Die Ausstellung gliedert sich in vier Hauptthemen: „Goethes Knochen“, „Hexenküche“, „Menschenstoff“ und „Ein schöner Mann“. „Goethes Knochen“ zeigt, wie der Dichter und Naturforscher sich mit der Unterscheidung zwischen Mensch und Tier befasst hat. Hierbei interessierte er sich besonders für den Zwischenkieferknochen. Lange ging man davon aus, dass dieser nur bei Tieren vorhanden sei. Goethe wies jedoch die Existenz des Knochens beim Menschen nach und stellte somit fest: Der Mensch ist mit dem Tier verwandt. Mit dieser These war Goethe seiner Zeit weit voraus. Vor allem für viele Theologen war eine solche Behauptung skandalös. Schließlich sahen sie den Menschen als die Krone der Schöpfung an. Die Vorstellung, dieser sei mit etwas so „Primitivem“ wie einem Affen verwandt, war also schlichtweg ausgeschlossen.

Die „Hexenküche“ widmet sich dem Verjüngungstrank aus „Faust I“. Zu sehen sind alchemistische Schriften wie ein Zauberbuch, in dem Beschwörungsformeln abgebildet sind. Lange vermutete man fälschlicherweise, dass diese magischen Schriften aus dem Fundus des Johann Georg Faust stammen würden. Er gilt als historische Vorlage für Goethes „Faust“.

Die Themen „Menschenstoff“ und „Ein schöner Mann“ zeigen Exponate wie Goethes Lebendmaske oder zwei Büsten, die ihn einmal als jungen Mann und einmal in fortgeschrittenen Jahren zeigen. Beide Male geht es um den Homunculus aus „Faust II“ und der heutigen Genforschung auseinander. Homunculus bezeichnet einen künstlich erschaffenen Menschen, was in der heutigen Genforschung ein aktuelles Thema ist.
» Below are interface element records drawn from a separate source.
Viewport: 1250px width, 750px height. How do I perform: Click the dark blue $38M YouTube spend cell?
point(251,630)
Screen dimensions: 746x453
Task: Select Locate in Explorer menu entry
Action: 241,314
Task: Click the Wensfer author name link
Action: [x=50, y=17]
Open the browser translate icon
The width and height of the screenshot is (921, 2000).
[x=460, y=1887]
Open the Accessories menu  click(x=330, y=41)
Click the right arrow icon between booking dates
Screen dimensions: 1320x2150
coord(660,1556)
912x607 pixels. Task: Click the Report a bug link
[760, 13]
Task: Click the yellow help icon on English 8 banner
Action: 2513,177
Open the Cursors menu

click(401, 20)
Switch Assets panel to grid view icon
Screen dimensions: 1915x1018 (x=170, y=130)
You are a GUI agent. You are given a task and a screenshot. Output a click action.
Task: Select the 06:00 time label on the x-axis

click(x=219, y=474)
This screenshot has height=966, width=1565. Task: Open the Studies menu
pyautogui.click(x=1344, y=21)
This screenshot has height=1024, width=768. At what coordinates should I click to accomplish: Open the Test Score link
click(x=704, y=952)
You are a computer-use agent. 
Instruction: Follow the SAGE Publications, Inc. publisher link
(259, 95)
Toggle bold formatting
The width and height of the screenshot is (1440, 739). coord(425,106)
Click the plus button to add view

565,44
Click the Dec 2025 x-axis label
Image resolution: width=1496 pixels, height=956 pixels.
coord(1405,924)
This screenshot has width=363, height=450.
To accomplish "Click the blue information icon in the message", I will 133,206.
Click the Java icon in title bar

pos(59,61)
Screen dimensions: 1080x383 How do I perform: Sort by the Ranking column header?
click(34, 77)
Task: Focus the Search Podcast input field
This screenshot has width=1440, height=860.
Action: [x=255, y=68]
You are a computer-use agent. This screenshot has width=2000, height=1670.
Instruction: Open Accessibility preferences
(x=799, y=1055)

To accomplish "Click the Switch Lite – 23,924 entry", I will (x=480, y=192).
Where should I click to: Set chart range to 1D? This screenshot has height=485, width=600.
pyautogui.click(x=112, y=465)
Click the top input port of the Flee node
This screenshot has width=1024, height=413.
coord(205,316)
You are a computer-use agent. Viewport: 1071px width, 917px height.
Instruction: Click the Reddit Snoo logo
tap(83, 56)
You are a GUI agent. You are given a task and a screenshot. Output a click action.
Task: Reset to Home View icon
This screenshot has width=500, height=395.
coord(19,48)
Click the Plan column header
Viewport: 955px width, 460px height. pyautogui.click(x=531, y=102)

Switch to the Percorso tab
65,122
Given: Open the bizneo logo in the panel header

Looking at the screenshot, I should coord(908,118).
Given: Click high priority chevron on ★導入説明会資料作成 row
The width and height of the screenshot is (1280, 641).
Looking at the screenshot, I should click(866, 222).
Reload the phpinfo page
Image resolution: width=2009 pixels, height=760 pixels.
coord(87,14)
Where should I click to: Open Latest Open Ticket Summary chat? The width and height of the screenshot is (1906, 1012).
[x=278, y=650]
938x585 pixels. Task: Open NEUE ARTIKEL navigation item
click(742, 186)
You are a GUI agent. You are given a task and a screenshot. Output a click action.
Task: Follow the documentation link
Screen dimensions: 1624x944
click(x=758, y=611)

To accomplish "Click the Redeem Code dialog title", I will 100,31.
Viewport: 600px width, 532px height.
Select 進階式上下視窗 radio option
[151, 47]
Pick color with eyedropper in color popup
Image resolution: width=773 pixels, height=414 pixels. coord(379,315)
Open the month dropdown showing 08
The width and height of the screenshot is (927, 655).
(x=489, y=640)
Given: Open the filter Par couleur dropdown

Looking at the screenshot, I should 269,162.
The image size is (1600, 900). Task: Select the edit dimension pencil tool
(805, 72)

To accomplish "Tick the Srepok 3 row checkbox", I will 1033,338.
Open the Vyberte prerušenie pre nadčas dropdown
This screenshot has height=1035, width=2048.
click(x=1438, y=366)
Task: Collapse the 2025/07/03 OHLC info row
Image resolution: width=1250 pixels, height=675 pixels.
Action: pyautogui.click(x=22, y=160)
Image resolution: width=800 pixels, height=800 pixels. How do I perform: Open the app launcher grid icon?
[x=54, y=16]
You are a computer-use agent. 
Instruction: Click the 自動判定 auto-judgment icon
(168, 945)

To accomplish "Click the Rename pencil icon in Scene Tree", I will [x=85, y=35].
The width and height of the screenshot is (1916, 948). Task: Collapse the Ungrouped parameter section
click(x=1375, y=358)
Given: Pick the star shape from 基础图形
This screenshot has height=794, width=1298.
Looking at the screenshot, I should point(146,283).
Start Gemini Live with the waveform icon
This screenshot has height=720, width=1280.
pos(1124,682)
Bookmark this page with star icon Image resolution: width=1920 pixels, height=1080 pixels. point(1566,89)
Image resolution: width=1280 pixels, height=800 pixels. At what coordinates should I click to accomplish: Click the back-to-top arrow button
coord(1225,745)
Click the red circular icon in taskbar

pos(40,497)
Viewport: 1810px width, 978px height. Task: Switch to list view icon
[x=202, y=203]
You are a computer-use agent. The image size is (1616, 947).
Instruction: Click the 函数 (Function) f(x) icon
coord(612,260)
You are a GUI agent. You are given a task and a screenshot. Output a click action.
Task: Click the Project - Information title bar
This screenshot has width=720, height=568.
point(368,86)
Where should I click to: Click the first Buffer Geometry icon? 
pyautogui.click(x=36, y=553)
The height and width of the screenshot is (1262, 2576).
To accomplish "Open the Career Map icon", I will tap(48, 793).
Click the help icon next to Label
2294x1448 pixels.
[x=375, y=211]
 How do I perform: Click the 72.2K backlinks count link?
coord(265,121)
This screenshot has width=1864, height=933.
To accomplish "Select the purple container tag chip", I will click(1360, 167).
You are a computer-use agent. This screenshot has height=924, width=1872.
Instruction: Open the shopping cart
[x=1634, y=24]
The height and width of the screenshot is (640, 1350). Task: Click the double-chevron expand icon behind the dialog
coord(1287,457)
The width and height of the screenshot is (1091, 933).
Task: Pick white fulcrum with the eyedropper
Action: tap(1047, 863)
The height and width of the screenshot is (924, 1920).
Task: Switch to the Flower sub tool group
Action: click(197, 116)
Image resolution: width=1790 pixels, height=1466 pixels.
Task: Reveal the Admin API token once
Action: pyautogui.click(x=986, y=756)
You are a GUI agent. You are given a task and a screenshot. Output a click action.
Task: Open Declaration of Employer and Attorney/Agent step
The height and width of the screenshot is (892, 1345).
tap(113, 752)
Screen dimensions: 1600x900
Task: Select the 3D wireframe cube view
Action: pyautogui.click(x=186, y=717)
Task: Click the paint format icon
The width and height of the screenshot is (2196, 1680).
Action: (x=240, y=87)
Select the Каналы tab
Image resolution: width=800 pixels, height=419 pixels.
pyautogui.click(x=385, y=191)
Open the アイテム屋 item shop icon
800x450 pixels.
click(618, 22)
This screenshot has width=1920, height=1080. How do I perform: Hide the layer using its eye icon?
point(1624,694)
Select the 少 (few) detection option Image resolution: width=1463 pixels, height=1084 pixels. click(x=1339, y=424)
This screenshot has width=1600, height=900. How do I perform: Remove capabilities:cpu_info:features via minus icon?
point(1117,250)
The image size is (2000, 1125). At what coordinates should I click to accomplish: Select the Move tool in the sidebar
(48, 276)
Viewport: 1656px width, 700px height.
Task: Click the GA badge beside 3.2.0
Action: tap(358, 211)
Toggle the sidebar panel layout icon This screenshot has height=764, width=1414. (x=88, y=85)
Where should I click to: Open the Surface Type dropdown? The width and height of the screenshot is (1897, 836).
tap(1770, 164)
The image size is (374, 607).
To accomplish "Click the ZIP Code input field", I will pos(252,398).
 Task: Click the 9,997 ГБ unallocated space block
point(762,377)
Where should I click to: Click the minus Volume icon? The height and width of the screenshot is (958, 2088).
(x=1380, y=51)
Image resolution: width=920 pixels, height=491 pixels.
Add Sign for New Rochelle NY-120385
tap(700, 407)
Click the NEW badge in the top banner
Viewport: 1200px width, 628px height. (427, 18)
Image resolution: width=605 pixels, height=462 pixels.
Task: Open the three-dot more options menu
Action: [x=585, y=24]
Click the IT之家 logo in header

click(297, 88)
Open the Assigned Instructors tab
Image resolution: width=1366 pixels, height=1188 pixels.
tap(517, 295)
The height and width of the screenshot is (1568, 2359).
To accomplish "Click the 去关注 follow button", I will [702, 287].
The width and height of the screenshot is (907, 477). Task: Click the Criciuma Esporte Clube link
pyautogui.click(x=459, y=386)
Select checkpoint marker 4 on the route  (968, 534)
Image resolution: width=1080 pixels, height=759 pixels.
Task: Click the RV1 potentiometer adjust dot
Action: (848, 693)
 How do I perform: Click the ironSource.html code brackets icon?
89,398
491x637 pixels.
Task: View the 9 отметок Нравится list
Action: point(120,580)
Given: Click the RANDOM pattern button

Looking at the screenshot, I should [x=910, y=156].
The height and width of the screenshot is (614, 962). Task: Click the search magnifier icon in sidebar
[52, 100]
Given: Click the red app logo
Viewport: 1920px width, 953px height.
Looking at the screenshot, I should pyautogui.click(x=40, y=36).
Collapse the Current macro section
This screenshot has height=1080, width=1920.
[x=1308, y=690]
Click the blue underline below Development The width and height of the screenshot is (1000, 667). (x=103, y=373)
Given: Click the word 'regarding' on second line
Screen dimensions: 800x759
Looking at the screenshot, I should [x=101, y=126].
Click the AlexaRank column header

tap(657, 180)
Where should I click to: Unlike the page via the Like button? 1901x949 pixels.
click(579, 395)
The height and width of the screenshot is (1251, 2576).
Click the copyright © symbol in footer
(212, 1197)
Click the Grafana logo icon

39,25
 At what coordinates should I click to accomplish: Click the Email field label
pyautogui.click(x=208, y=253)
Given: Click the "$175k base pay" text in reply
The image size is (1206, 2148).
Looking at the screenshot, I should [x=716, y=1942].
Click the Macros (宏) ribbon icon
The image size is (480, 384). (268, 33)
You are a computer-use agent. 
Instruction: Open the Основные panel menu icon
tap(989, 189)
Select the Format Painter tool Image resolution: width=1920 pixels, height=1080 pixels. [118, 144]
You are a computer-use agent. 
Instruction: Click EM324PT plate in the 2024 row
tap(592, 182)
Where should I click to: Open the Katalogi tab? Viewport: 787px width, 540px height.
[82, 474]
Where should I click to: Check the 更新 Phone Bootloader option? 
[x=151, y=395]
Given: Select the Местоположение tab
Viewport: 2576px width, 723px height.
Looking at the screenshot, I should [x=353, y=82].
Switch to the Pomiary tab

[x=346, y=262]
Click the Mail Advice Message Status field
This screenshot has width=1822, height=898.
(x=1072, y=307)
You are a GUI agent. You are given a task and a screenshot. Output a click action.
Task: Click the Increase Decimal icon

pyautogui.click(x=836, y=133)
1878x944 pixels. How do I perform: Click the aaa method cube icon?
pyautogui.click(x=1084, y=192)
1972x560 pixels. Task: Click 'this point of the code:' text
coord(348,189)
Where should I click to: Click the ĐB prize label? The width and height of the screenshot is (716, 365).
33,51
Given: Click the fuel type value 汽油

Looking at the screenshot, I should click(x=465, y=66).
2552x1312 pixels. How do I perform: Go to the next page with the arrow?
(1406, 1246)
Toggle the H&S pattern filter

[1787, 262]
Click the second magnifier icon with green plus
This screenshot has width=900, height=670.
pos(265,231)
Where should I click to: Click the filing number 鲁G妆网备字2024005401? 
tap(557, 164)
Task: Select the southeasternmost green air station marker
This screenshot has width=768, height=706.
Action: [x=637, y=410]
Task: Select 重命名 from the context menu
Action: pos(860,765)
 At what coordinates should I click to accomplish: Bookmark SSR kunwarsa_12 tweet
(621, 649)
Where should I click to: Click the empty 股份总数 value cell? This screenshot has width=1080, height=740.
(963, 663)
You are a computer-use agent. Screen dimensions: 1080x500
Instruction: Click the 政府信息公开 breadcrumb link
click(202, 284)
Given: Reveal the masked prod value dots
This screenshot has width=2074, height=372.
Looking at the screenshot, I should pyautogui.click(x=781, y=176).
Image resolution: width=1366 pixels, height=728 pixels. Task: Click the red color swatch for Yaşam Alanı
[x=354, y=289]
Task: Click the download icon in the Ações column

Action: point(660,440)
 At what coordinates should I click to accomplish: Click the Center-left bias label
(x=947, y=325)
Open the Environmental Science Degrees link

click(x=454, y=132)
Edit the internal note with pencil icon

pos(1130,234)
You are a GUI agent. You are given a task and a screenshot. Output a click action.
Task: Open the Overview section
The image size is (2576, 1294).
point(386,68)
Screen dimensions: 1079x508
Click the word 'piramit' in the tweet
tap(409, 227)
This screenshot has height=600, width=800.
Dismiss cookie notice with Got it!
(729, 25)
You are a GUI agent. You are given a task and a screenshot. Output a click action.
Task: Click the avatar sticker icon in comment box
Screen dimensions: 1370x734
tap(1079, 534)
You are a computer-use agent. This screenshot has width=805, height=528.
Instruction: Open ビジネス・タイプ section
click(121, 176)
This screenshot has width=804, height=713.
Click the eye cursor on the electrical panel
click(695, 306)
Der deutsche Dichterfürst beschrieb die möglichen Folgen eines zu eifrigen Strebens im „Zauberlehrling“ bereits mit den Worten „Die ich rief, die Geister, werd’ ich nun nicht los“. Diese Ballade ruft die Frage nach den Grenzen der Naturwissenschaft auf, die vor allem in Zeiten der Genforschung und Klonen unklarer denn je ist. In diesem ZUsammenhang wird auch beim „schönen Mann“ die Frage nach der Lebensoptimierung ergründet. Die gesamte Ausstellung befasst sich mit ethischen Hintergründen, welche im Kontrast zu unbedachtem wissenschaftlichem Fortschritt stehen.

Ebenso stellen die Studenten-Teams  ihre Wettbewerbsbeiträge in Form von Informationsplakaten vor. Die Düsseldorfer Gruppe arbeitet an einer synthetischen Kuhmilch, die aus exakt den gleichen Bausteinen besteht wie natürliche Kuhmilch. Das Team aus Bielefeld entwickelt Partikel, die von Krankheitserregern im Körper aufgenommen werden und ihren Zelltod einleiten sollen. Damit wird versucht eine Resistenz gegen Antibiotika zu umgehen.

Das Goethe-Museum möchte auch die jüngere Zielgruppe verstärkt ansprechen. Deswegen ist das Labor neben Originalexponaten auch digital erfahrbar. Es besteht die Möglichkeit, im Museums-Wlan eine App zur Ausstellung herunterzuladen. Die App beinhaltet zu jedem Thema weiterführende Informationen in Form von Videos und Texten. Zudem wird eine App entwickelt, die Goethes Lebensmaske dreidimensional auf das Smartphone projizieren soll. Somit kann die Maske von allen Seiten begutachtet werden, ohne dass sie aus dem Schaukasten genommen werden muss.

Das Haus gibt an, dass es in Zukunft verstärkt als ein Museum zum Mitmachen auftreten möchte. Ab 12. November bietet das „Faust-Labor“ Ausstellungsworkshops an, an denen jeder teilnehmen kann. Besucher können dann etwa über ihr Lieblings-Austellungstück schreiben. Die Texte sollen dann mit den Exponaten zusammen präsentiert werden.